Venue flowers – Spring decor for a mantlepiece
If you’re a flower grower, Spring is a time of huge excitement as you watch the flowers, trees and shrubs spring back into life. To celebrate the loveliest ingredients of the moment (in spite of the incessant rain) I teamed up last week with Flowers by Meg at Roots and together we created a floral mantle to get back into our creative flow with wedding flowers after the long hibernation of winter.
Piling my car high with boxes of vases and with buckets of flowers and foliage, I made my way over from Birmingham to Meg’s farm on the edge of Worcester. Driving down the track from the gate to her farmhouse always gets my scissor fingers itching as it’s flanked by mature shrubs waving all sorts of lovely textures and colours at me! It’s a delight to have such an abundance just beyond the back door to plunder to inspire creativity. From these we cut tall stems of lime green-flowered viburnum opulus to provide a fabulous undulating backbone for our mantle and to create structure and negative space in this meadowy celebration of Spring. We combined them with the elegant and more delicate foliages of a smaller leafed cotoneaster (don’t ask me to name it – it was accidentally gifted to me by a passing bird….) and a white-flowered spirea on arching stems which I’d cut from my own garden.
Read more and find out why we think floral mantles are the bees knees.

Why dress a fireplace with flowers for your wedding or event?
Fireplaces naturally form a major architectural focal point in any room and this makes them great candidates to support a flowery installation with a real wow factor.
As they often have sturdy and beautiful surrounds, the mantlepiece surface provides a fantastic elevated surface to raise wedding or event flowers close to eye level, and this adds colour and interest at height in the overview of a room – something that’s particularly helpful in high-ceilinged spaces. You may be fortunate enough to find that the fireplace has an overmantel mirror and if this is the case, your flowers will be reflected back into the room, appearing to double their volume at no extra cost!

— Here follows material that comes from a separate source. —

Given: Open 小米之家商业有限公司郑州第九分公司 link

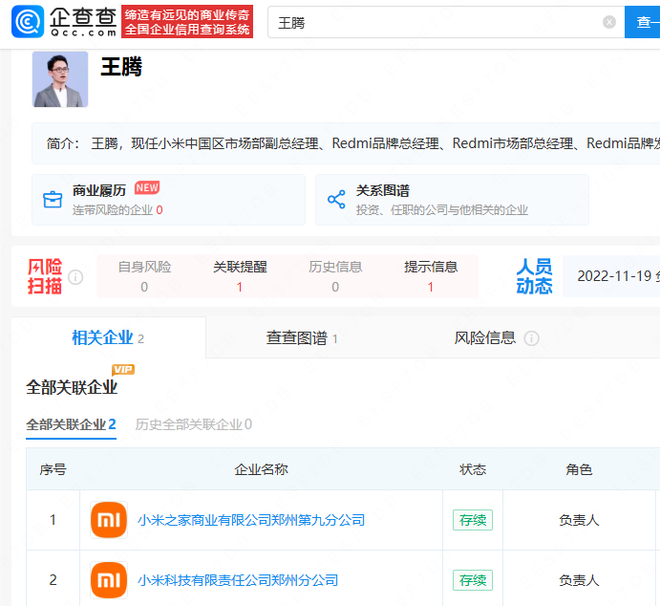Looking at the screenshot, I should [x=251, y=520].

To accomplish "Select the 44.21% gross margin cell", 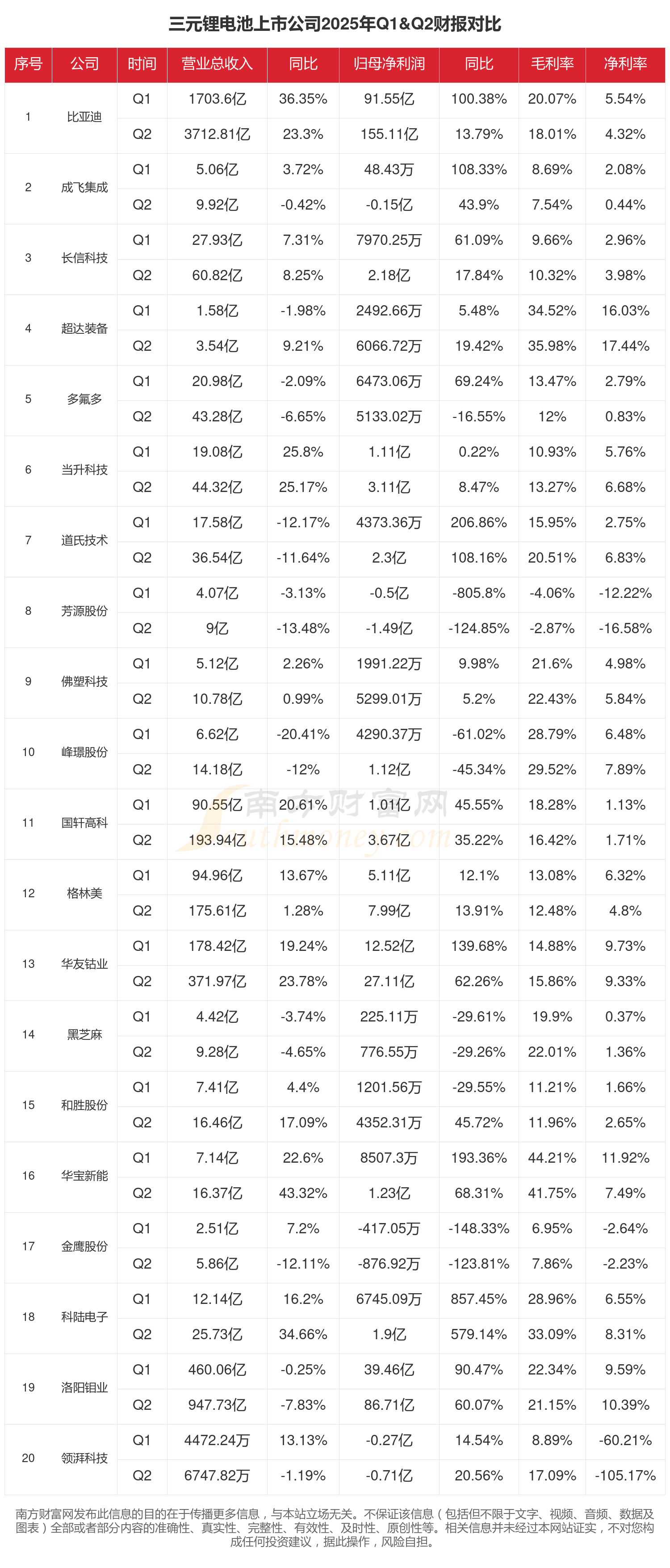I will point(552,1158).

But in my opinion, the best reason of all for decorating a mantlepiece is that it places your flowers at the perfect height for your guests to bury their noses in the petals and to enjoy their perfumes up close.
A practical and cost-effective way to use your budget for wedding flowers

Investing in larger flower installations or arrangements helps to deliver impact for your event as they bring a real ‘wow’ factor to a space. They are eye-catching in a way that can’t be replicated by lots of small arrangements dotted through a large room so can be a better way to use your event flowers budget. Small flower arrangements can get lost from view amidst the glassware, candles etc on tables, especially when guests are all seated and the multiples required for a room full of tables mean that their cost can quickly add up. Part of the cost of multiple smaller pieces is not so much in the flowers used to create them, but in the vessels required to hold them, the floristry time to create them and the logistical time needed to pack (and unpack) smaller items individually and to set them up in place around the venue.
There are also practical advantages in flowering larger features, rather than the tables, if you are planning to serve food in sharing platters. Amidst wine glasses, bottles, etc, you’ll need plenty of free space for serving plates and sometimes the placement of flower arrangements can be tricky in this situation (unless they’re in containers with a small footprint that can easily be moved around).
Larger flower installations can be a really effective way to use your budget and to create something that’s memorable for both you and your guests. Why not be brave and embrace going big?!